With this in mind I decided to build a small application that starts as a typical Java development and over a number of versions becomes a full-blown Scala implementation. All versions of the application are maintained so that it becomes possible to step through and see each new level of progression into the Scala way of doing things. The progressions can be presented quickly in an hour or so, or it is possible to spend much longer on each one discussing design decisions and so forth. Even without the Scala focus, it's also a good application for discussing different design and implementation strategies with Java developers.

To have an application where the domain is easy to understand I picked the age old Noughts and Crosses game (Tic-Tac-Toe for my American readers). The advantages of this game are that it is very simple to learn and understand, it has some interesting data structures and interesting set of rules that can be explored for selecting the best move to make. It can also be implemented quite happily in a handful of classes and a few hundreds of lines of code. The particular approach I selected was to have the game played by two computer players who each take it in turns to pick the best move to make until one either wins or the game is drawn because the grid is full.
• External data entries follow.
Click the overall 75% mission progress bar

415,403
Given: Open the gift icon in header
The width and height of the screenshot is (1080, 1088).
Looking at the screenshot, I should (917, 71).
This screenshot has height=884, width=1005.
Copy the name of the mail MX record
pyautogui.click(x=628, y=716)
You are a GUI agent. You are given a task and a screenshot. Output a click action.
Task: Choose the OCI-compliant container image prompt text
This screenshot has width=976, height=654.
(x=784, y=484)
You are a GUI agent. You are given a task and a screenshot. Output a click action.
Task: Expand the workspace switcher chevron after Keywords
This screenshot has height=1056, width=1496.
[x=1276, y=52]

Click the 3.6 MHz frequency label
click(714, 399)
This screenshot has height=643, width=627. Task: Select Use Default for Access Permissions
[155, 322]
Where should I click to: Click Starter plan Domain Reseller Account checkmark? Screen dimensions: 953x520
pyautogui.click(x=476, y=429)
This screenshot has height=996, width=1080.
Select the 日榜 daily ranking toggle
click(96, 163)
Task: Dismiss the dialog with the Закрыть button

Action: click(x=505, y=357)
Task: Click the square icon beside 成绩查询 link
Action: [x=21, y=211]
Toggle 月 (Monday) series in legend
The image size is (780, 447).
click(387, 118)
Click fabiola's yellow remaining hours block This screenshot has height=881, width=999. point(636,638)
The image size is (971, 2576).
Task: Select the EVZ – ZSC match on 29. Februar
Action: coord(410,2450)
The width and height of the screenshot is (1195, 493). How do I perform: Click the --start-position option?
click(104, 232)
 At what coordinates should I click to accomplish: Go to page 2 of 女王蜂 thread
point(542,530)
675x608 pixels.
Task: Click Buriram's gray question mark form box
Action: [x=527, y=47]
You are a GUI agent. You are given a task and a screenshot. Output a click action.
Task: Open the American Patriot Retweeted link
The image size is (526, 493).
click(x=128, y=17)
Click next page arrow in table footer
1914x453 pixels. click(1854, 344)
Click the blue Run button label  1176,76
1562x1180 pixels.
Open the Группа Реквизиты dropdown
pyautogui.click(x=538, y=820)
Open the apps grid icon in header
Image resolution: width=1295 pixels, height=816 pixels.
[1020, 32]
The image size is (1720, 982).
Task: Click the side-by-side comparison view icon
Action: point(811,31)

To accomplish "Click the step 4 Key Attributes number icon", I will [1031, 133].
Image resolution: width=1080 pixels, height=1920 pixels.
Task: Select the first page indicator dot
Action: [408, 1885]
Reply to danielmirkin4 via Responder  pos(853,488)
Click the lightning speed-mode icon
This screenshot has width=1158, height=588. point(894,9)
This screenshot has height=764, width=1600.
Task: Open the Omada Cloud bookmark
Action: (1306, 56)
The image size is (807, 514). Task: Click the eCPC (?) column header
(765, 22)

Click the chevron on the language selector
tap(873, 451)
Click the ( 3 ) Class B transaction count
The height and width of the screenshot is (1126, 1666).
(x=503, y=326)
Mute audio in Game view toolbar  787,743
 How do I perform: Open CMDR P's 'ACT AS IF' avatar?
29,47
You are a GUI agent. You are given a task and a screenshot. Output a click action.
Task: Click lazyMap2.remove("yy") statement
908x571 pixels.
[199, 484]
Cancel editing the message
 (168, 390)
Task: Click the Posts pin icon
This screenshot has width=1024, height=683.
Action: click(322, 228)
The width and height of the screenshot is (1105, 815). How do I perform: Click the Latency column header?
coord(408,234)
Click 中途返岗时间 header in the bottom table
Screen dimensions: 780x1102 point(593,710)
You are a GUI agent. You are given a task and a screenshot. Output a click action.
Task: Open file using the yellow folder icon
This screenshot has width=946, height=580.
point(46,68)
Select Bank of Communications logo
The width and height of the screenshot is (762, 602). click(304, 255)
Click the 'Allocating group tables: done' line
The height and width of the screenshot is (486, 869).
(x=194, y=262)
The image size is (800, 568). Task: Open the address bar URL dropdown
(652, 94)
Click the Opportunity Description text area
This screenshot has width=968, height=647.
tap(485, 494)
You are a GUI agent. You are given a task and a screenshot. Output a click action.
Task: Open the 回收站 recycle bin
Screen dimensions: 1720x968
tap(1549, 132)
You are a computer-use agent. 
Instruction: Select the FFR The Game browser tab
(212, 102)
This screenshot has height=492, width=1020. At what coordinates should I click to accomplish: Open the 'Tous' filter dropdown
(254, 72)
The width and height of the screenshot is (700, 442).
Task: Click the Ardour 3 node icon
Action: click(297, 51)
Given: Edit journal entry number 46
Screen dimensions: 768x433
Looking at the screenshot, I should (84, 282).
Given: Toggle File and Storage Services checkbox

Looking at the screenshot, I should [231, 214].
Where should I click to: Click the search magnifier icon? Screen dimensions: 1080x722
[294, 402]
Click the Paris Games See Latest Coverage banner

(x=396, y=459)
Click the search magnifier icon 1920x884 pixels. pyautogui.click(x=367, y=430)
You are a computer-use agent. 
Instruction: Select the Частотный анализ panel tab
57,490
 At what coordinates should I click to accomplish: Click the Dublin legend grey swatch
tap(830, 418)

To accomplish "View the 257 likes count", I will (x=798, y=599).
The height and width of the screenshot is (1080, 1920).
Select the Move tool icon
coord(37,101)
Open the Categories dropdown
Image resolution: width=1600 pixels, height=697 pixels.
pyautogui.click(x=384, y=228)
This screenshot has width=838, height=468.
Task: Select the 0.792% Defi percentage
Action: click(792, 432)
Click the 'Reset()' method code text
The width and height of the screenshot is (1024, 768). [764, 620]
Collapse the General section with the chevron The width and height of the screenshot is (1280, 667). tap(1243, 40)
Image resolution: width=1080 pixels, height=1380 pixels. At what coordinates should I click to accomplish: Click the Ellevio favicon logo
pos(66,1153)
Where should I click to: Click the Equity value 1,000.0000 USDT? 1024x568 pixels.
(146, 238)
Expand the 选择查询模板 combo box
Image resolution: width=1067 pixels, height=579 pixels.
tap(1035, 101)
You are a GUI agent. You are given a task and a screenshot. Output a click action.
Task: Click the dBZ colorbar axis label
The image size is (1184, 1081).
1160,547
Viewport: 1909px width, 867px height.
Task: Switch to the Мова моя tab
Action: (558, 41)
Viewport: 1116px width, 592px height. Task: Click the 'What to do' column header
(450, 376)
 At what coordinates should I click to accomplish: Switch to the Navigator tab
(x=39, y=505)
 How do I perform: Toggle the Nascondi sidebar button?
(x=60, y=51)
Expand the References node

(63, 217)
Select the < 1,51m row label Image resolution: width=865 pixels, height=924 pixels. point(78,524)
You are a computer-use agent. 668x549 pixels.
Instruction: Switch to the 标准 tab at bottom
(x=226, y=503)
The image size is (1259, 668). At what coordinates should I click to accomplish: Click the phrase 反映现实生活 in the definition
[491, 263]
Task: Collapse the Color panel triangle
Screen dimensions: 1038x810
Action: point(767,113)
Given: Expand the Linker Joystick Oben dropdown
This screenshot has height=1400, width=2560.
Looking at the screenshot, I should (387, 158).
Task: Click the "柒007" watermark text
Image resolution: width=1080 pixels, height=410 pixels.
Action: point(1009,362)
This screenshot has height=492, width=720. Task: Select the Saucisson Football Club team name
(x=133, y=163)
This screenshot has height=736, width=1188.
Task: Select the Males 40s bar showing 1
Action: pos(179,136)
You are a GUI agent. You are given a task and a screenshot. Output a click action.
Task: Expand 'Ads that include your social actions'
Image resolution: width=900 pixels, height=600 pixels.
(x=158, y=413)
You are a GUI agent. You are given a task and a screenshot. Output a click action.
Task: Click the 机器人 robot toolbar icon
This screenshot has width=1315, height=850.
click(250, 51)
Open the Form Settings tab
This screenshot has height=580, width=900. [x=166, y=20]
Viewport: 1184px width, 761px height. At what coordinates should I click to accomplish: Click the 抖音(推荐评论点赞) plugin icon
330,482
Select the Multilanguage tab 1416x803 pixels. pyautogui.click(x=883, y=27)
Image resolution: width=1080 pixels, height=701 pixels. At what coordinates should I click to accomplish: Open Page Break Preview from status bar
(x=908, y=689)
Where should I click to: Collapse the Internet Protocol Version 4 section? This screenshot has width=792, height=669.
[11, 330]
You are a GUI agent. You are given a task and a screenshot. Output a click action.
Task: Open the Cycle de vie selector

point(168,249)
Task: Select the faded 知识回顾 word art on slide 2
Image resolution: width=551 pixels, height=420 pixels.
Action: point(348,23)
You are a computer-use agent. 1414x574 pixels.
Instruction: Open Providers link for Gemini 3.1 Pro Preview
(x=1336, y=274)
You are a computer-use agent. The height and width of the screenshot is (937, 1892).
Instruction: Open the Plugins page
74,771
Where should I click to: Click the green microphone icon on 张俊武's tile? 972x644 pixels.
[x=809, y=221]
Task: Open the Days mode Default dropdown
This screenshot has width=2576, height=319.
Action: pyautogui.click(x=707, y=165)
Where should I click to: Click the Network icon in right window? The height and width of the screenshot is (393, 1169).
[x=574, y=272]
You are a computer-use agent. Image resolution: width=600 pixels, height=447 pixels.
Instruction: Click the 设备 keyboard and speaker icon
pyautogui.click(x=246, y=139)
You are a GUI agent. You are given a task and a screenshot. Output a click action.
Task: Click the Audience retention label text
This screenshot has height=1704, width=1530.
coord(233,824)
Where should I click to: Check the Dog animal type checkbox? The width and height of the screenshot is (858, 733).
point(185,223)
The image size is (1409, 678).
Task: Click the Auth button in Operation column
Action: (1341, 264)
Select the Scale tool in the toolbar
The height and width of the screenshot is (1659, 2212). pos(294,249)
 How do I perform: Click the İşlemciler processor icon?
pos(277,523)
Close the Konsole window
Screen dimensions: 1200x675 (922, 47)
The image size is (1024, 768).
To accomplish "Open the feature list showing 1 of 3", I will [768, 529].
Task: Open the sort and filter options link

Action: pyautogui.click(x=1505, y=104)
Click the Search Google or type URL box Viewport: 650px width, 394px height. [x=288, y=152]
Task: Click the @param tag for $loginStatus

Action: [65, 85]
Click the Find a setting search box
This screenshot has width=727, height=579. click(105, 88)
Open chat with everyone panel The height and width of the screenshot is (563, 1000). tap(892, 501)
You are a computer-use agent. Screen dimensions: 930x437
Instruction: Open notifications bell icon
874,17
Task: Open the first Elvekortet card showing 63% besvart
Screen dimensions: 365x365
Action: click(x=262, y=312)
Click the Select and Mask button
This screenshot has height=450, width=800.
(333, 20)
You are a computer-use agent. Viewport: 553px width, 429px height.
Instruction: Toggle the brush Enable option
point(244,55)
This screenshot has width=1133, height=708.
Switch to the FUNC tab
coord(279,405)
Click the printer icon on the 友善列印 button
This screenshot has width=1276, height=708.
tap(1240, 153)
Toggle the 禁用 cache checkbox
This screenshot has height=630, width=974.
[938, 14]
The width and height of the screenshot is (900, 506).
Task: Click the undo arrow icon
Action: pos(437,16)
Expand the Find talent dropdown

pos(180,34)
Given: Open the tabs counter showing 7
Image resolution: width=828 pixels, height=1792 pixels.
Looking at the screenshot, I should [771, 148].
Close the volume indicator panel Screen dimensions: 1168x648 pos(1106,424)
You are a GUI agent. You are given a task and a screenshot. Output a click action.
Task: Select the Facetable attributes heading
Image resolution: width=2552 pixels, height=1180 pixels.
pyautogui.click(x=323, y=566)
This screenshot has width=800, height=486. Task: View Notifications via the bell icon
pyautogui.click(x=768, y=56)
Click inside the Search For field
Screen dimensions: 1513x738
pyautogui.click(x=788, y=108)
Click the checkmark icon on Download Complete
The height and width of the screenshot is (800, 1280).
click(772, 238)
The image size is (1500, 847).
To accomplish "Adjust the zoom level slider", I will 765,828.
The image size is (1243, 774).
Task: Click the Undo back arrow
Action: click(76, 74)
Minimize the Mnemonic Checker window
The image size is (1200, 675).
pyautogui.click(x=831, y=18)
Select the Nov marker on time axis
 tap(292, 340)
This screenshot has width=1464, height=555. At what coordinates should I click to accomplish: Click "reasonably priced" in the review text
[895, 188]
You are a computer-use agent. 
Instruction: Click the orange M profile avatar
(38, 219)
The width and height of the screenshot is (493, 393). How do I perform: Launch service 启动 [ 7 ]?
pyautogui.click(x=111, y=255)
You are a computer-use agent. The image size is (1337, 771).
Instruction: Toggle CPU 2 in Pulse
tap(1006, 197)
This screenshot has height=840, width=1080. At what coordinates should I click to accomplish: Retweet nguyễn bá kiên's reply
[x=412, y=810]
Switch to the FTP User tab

Aside: Initially the rules were so optimised that my implementation only ever resulted in a drawn game. The final solutions therefore ensure that the first couple of moves are randomly selected in order to introduce a bit of interest.

All of the source code that I'm going to discuss is available on my github account at:

Version 1 - Typical Java Code

After spending so much time writing Scala (and the most Scala like Java code possible) it was surprisingly difficult dropping back into the type of Java code that you find on most projects. For this version I tried to adopt the Java coding style of a typical average Java developer. Code is written in basic Java and tests in Java using TestNG. The solution works find but has a number of code and design smells, specifically:

  • 'null' is used to represent empty positions on the grid
  • The grid is represented in a Java Bean style and so all details of how to work with the contents of the Grid are actually outside the Grid class - leading to a pattern of utility classes that contain large amounts of domain logic
  • There is a lot of duplication in the WinScanner and MoveFinder classes
  • MoveFinder in particular makes it very difficult to separate the rules being applied from the complex code implementing them
  • MoveFinder has the most fantastic if ( ... == null ) multi-repeated check method!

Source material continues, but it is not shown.